Provided entries:
****************
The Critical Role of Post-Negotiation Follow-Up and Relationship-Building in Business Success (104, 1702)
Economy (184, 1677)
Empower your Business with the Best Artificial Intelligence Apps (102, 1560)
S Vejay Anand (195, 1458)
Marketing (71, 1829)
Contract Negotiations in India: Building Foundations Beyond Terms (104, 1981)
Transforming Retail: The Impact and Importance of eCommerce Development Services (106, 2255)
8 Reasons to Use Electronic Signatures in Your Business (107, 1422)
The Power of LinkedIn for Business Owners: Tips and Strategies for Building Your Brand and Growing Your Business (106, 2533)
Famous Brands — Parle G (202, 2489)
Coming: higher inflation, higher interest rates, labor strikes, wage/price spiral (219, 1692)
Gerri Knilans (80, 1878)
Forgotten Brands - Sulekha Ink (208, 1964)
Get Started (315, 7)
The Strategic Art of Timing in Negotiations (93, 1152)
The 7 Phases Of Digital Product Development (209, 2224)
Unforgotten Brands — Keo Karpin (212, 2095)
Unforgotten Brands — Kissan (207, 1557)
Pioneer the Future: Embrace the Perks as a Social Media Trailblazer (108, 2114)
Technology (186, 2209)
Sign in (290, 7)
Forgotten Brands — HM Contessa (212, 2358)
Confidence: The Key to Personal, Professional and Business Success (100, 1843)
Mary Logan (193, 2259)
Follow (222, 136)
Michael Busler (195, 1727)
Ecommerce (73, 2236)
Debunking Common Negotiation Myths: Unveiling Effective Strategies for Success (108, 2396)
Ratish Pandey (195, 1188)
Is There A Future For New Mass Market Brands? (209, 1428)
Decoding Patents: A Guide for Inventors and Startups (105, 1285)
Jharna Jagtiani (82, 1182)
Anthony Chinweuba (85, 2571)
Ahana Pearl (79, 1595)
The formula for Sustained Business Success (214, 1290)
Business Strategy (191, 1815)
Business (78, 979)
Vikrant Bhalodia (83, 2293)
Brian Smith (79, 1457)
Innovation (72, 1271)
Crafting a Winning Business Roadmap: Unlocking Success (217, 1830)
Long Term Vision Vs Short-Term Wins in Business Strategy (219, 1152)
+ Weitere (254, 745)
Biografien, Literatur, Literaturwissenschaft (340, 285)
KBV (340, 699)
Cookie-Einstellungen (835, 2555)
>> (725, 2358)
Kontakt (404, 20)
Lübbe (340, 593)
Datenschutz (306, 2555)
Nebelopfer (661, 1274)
****************
Requirement:
Would you repeat each line above exactly as it stands?

Response for this exercise:
The Critical Role of Post-Negotiation Follow-Up and Relationship-Building in Business Success (104, 1702)
Economy (184, 1677)
Empower your Business with the Best Artificial Intelligence Apps (102, 1560)
S Vejay Anand (195, 1458)
Marketing (71, 1829)
Contract Negotiations in India: Building Foundations Beyond Terms (104, 1981)
Transforming Retail: The Impact and Importance of eCommerce Development Services (106, 2255)
8 Reasons to Use Electronic Signatures in Your Business (107, 1422)
The Power of LinkedIn for Business Owners: Tips and Strategies for Building Your Brand and Growing Your Business (106, 2533)
Famous Brands — Parle G (202, 2489)
Coming: higher inflation, higher interest rates, labor strikes, wage/price spiral (219, 1692)
Gerri Knilans (80, 1878)
Forgotten Brands - Sulekha Ink (208, 1964)
Get Started (315, 7)
The Strategic Art of Timing in Negotiations (93, 1152)
The 7 Phases Of Digital Product Development (209, 2224)
Unforgotten Brands — Keo Karpin (212, 2095)
Unforgotten Brands — Kissan (207, 1557)
Pioneer the Future: Embrace the Perks as a Social Media Trailblazer (108, 2114)
Technology (186, 2209)
Sign in (290, 7)
Forgotten Brands — HM Contessa (212, 2358)
Confidence: The Key to Personal, Professional and Business Success (100, 1843)
Mary Logan (193, 2259)
Follow (222, 136)
Michael Busler (195, 1727)
Ecommerce (73, 2236)
Debunking Common Negotiation Myths: Unveiling Effective Strategies for Success (108, 2396)
Ratish Pandey (195, 1188)
Is There A Future For New Mass Market Brands? (209, 1428)
Decoding Patents: A Guide for Inventors and Startups (105, 1285)
Jharna Jagtiani (82, 1182)
Anthony Chinweuba (85, 2571)
Ahana Pearl (79, 1595)
The formula for Sustained Business Success (214, 1290)
Business Strategy (191, 1815)
Business (78, 979)
Vikrant Bhalodia (83, 2293)
Brian Smith (79, 1457)
Innovation (72, 1271)
Crafting a Winning Business Roadmap: Unlocking Success (217, 1830)
Long Term Vision Vs Short-Term Wins in Business Strategy (219, 1152)
+ Weitere (254, 745)
Biografien, Literatur, Literaturwissenschaft (340, 285)
KBV (340, 699)
Cookie-Einstellungen (835, 2555)
>> (725, 2358)
Kontakt (404, 20)
Lübbe (340, 593)
Datenschutz (306, 2555)
Nebelopfer (661, 1274)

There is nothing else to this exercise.